(Data listing)
****************

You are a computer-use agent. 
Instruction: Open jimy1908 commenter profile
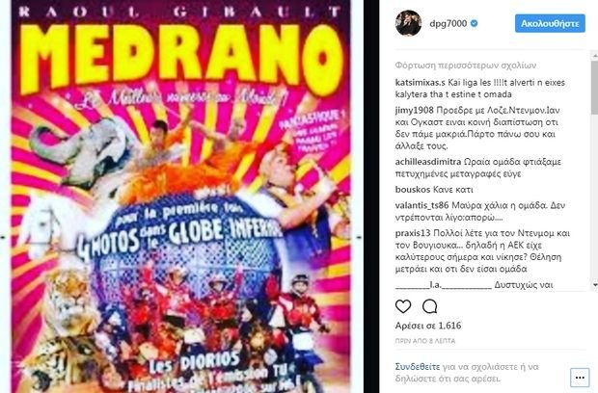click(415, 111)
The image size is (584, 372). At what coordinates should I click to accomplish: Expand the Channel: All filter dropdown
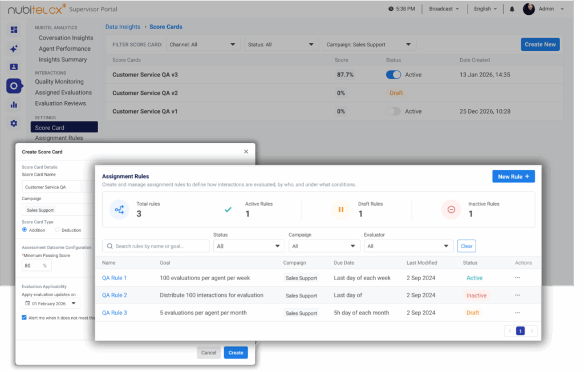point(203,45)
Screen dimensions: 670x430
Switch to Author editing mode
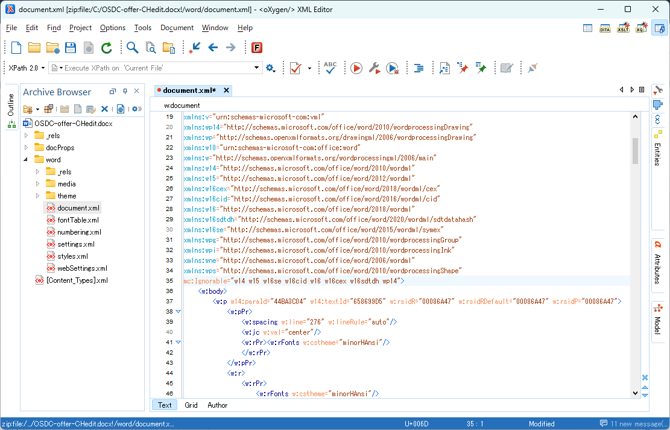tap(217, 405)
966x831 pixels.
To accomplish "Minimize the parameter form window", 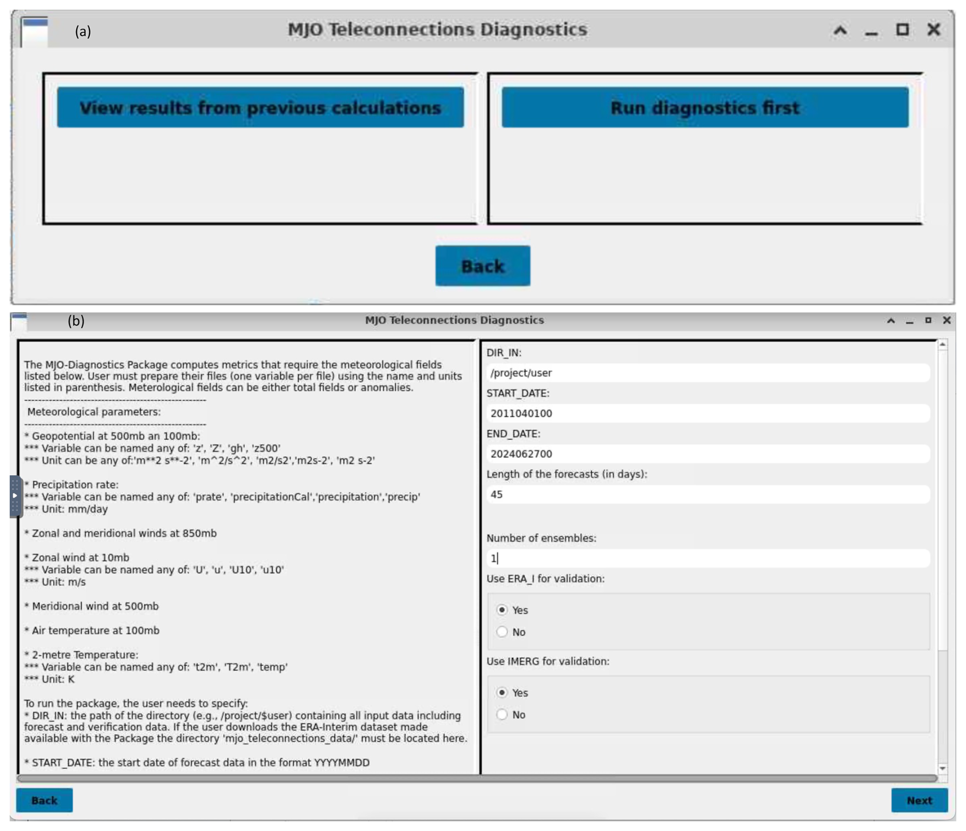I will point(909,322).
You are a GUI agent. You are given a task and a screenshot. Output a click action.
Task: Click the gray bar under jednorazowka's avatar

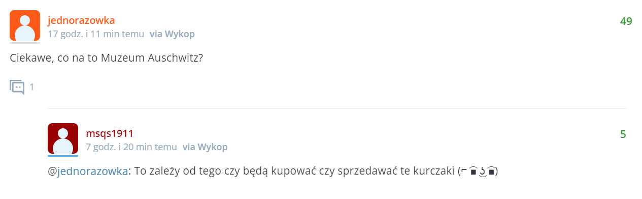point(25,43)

****************

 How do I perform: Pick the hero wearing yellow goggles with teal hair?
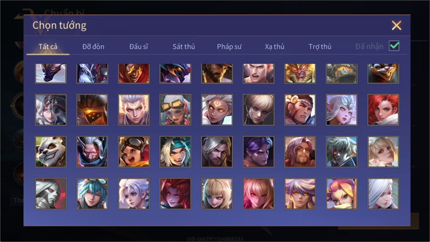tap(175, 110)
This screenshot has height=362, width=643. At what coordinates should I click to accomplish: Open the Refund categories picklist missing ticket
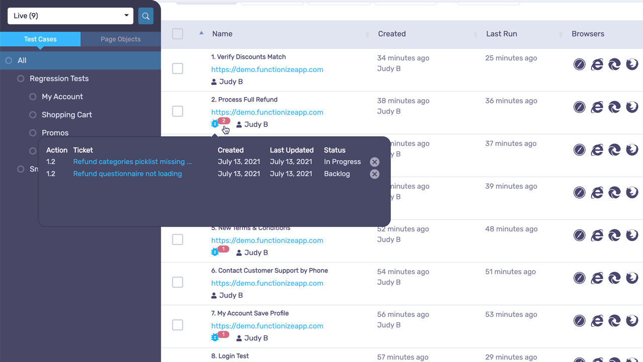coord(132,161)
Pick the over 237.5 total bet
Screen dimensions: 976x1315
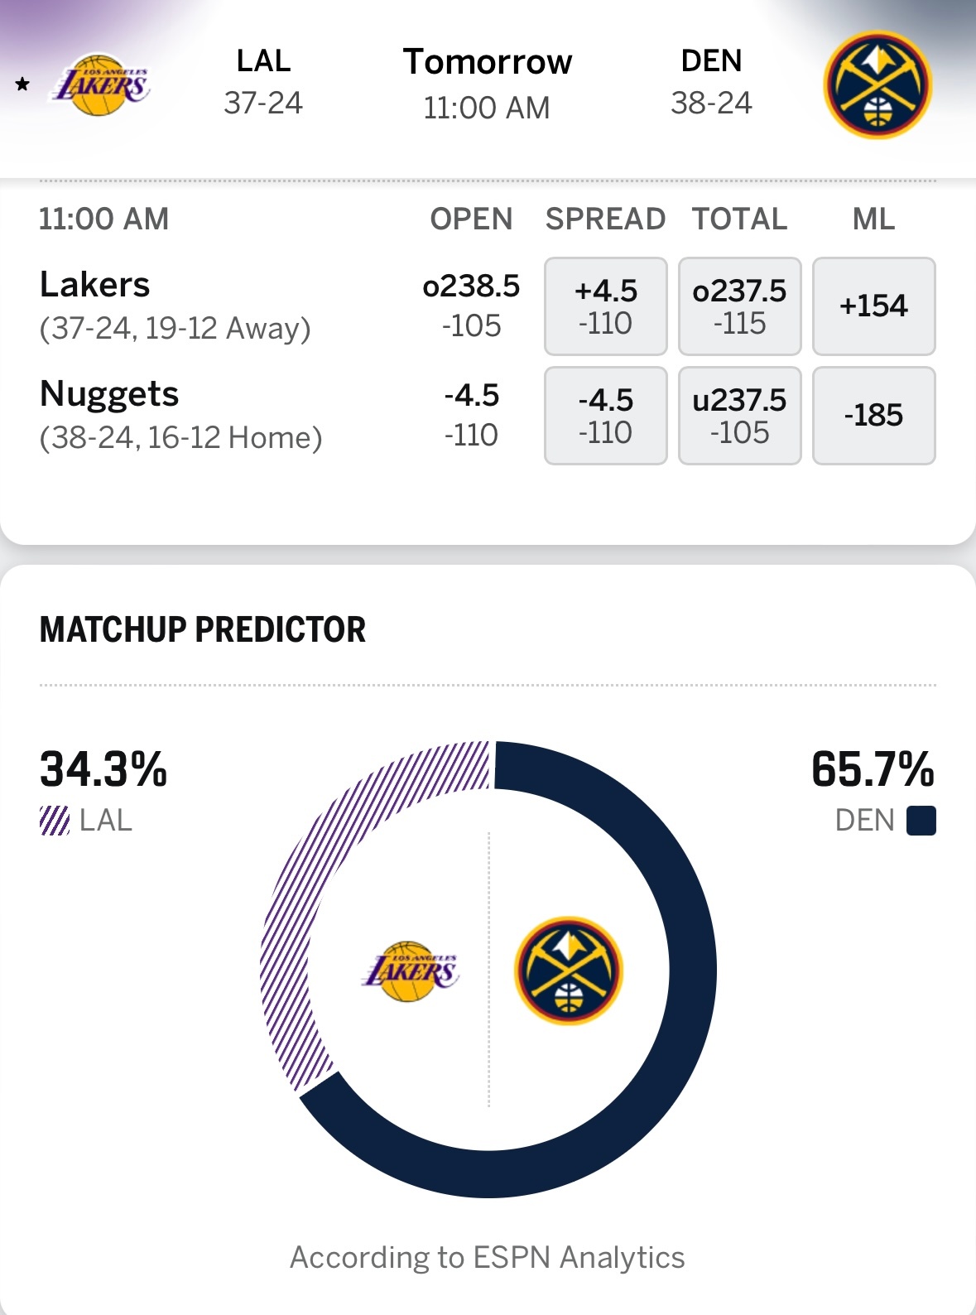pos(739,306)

****************

Report how many lines in the listing above contain the string "should". Give only the number.

2